52. In the earlier portion of the judgment, we have held that principle cannot be invoked, when Government has fixed different source of admission.

53. Learned counsel for petitioners also relied on the decision of First Bench in W.A.Nos. 905, 906 and 918 of 1999, which is referred to in the reference order. The Division Bench held that the view taken by the learned single Judge is justified as exclusion of candidates falling in Clause 8 to compete in the open category as provided in Clause 9, sacrifices the test of merit in the selection of candidates for admission. If candidates who fall in category 8 are found to be more meritorious than the candidates who do not belong to the category of service candidates they are entitled to admission on the basis of merit. Denial of admission to such meritorious candidates by virtue of the phrase in Clause 9 "except those specified in para 8 above" gives way to the merit and hence the same is liable to be set aside. We do not think that the first Bench has considered various conditions of the prospectus and the quota fixed for service and non-service candidates. A candidate who is eligible to apply in service quota can successfully challenge if his merit has not been considered and another candidate of less merit has been considered in that quota. Petitioners who are not eligible to apply in the non-service quota cannot question the selection made in that quota. That point was not considered by the Division Bench. In this case, taking into consideration the quota fixed for service and non- service candidates, challenge also will have to be confined to the respective quotas by the affected persons coming within the quota.

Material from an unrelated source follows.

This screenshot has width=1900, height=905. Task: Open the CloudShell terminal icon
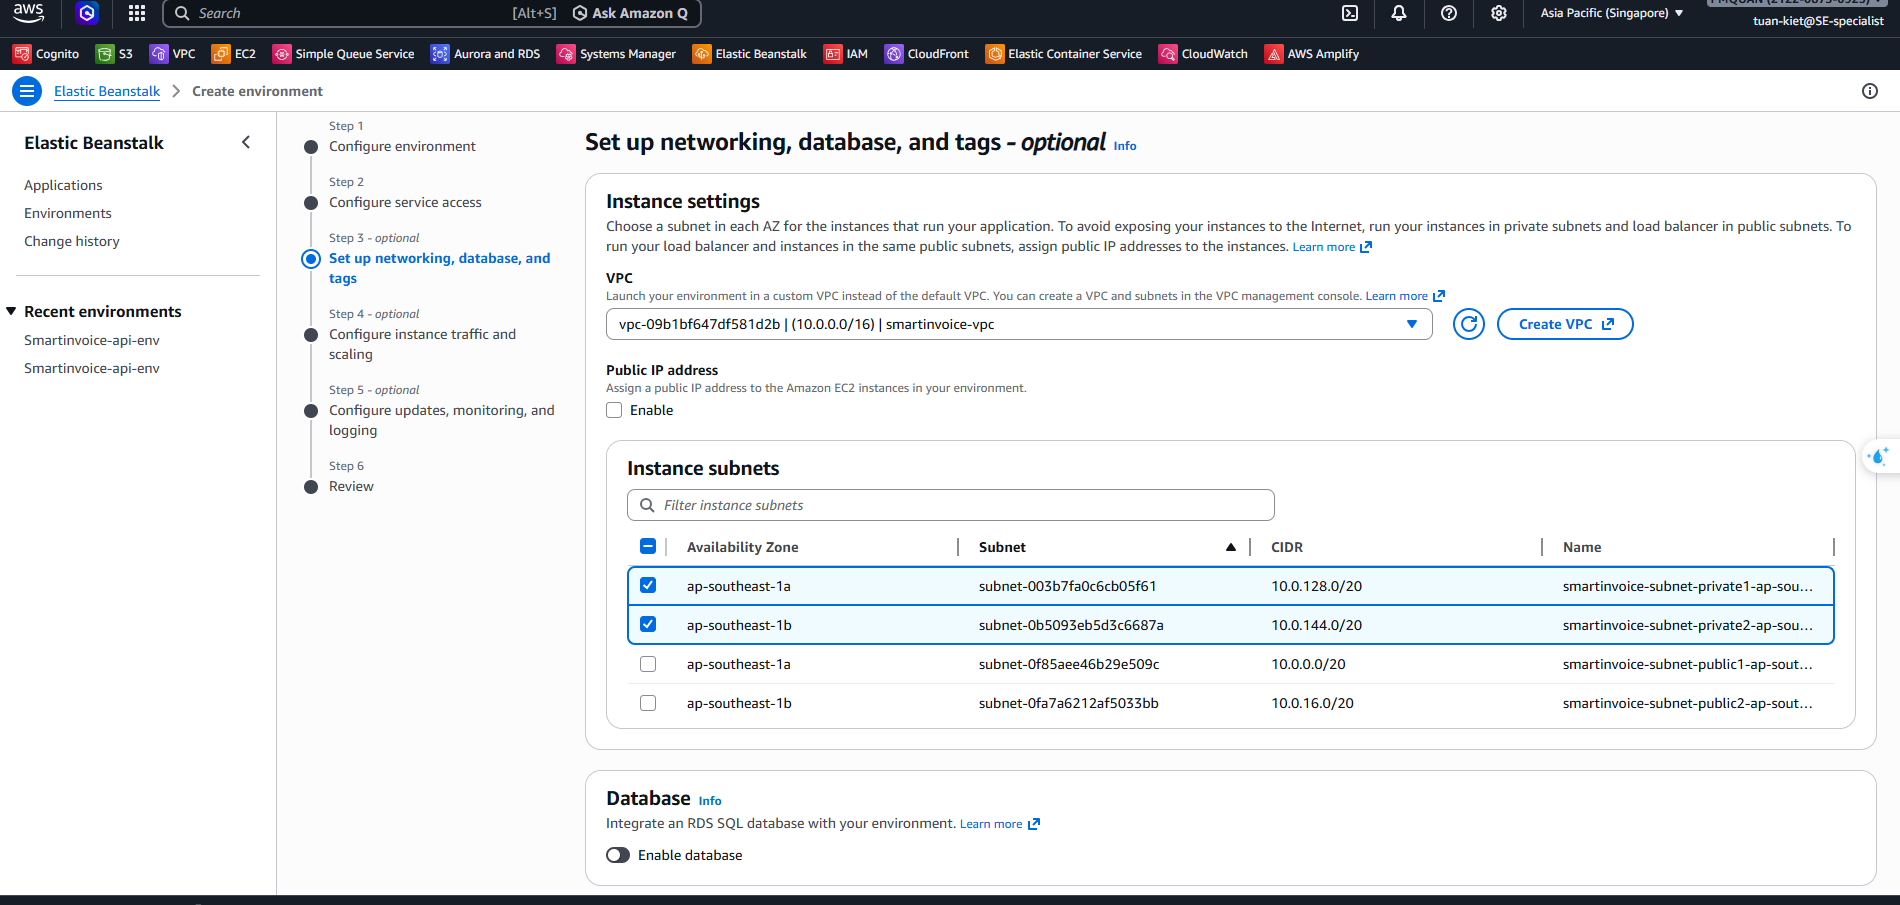1349,13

54. We are of the view that the finding of the learned single Judge, and confirmed by the Division Bench are liable to be set aside.

55. We answer the reference as follows:

Question No.1 The interpretation given by learned single Judge to the prospectus of 1999-2000 on the basis of last year's guideline is not correct, especially when the conditions of selection as stated in the prospectus are not challenged.
Question No.2: We hold that writ petitioners are not entitled to challenge the selection process after having participated in the written examination on the principle of estoppel.
Question No.3: We hold that the writ petitioners are not entitled to any relief and the writ petitions are liable to be dismissed.

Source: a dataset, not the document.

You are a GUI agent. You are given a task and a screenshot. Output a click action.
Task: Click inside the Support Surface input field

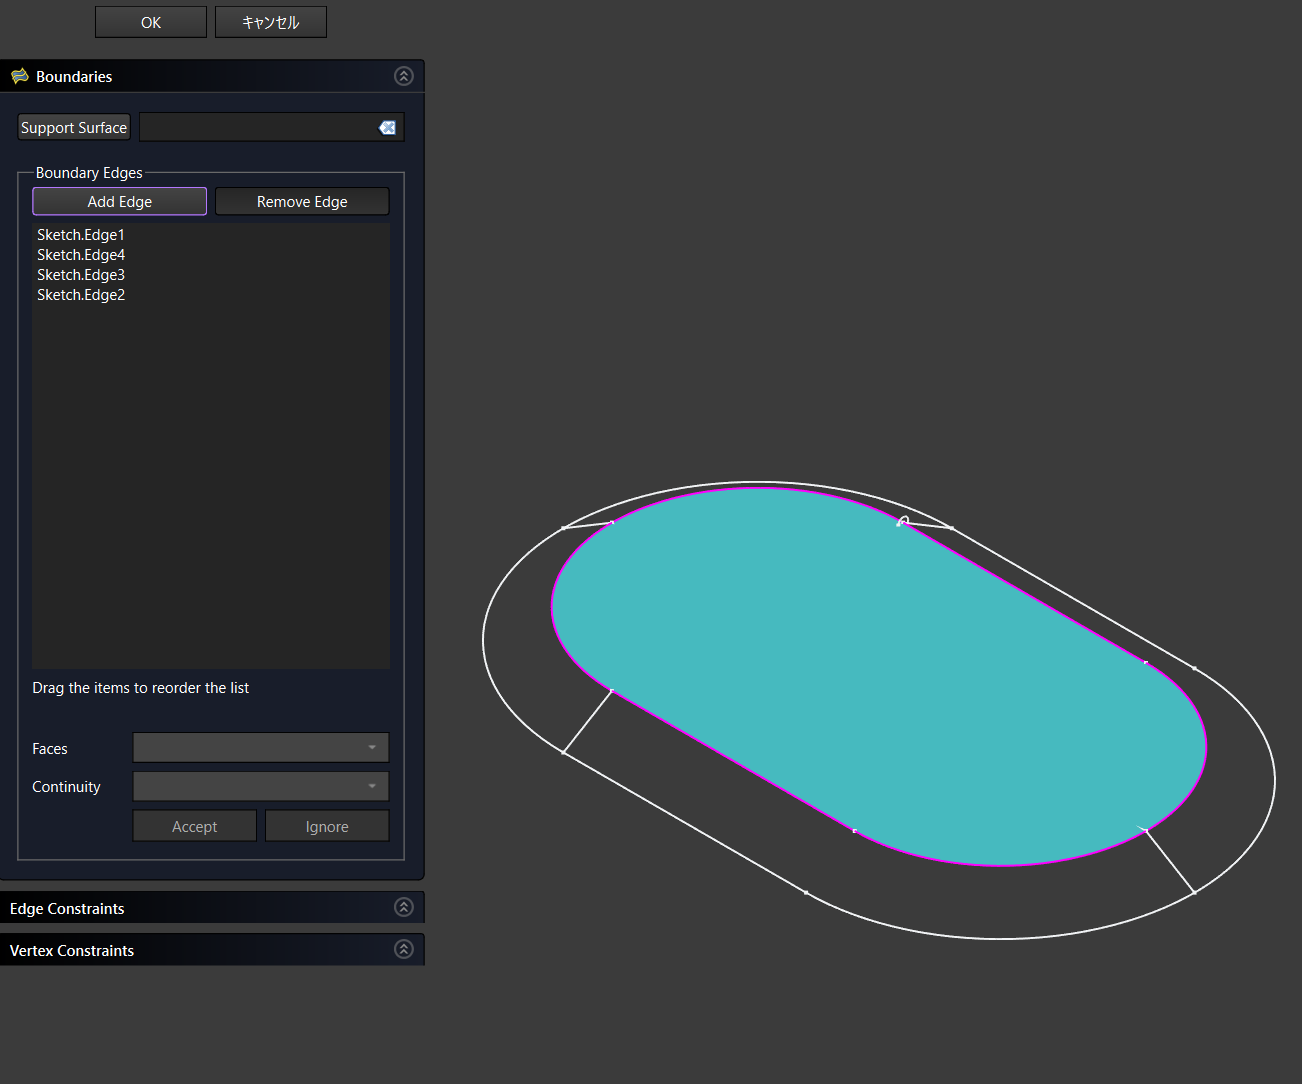pyautogui.click(x=257, y=128)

56. Before we part with this reference we feel it is only proper on the part of respondents to clarify or be more clear while issuing prospectus. Some of the clauses are really confusing which has given room for these litigations. If we read para (10) general instructions alone without looking into the other clauses in the prospectus, one will have impression that candidates who are not to be treated as 'service candidates' as stated in para (8) of Clause IX are not at all eligible to apply for higher speciality courses. In fact, para (10) of Clause I is intended only for those candidates, who have not completed two years and who are not eligible to apply as 'service candidates'. In fact, learned counsel for petitioner at the fag end of the argument has even taken such a contention but did not pursue later, likewise, in Clause X, para (5) and (9) could have been little more happily worded. In para (5), it would have been clearly stated that in-service candidates will be considered only within the quota fixed for them and in para (9) it would have been clarified that all eligible Medical Officers except specified in para (8) alone will be considered in the 50% open quota. Respondents have created this confusion only because they have taken some paragraphs from the prospectus and Government Orders of earlier year and incorporated in the present prospectus without considering their relevancy. We hope, at least from next year, respondents will not give room for such confusion and create further atmosphere for litigation.

57. In the result, all the writ appeals are allowed and the order of learned single Judge in W.P. Nos. 6314, 6315, 6316, 6317 and 6743 of 1999 is set aside. All the writ petitions are dismissed. There will be no order as to costs. Connected C.M.Ps are closed.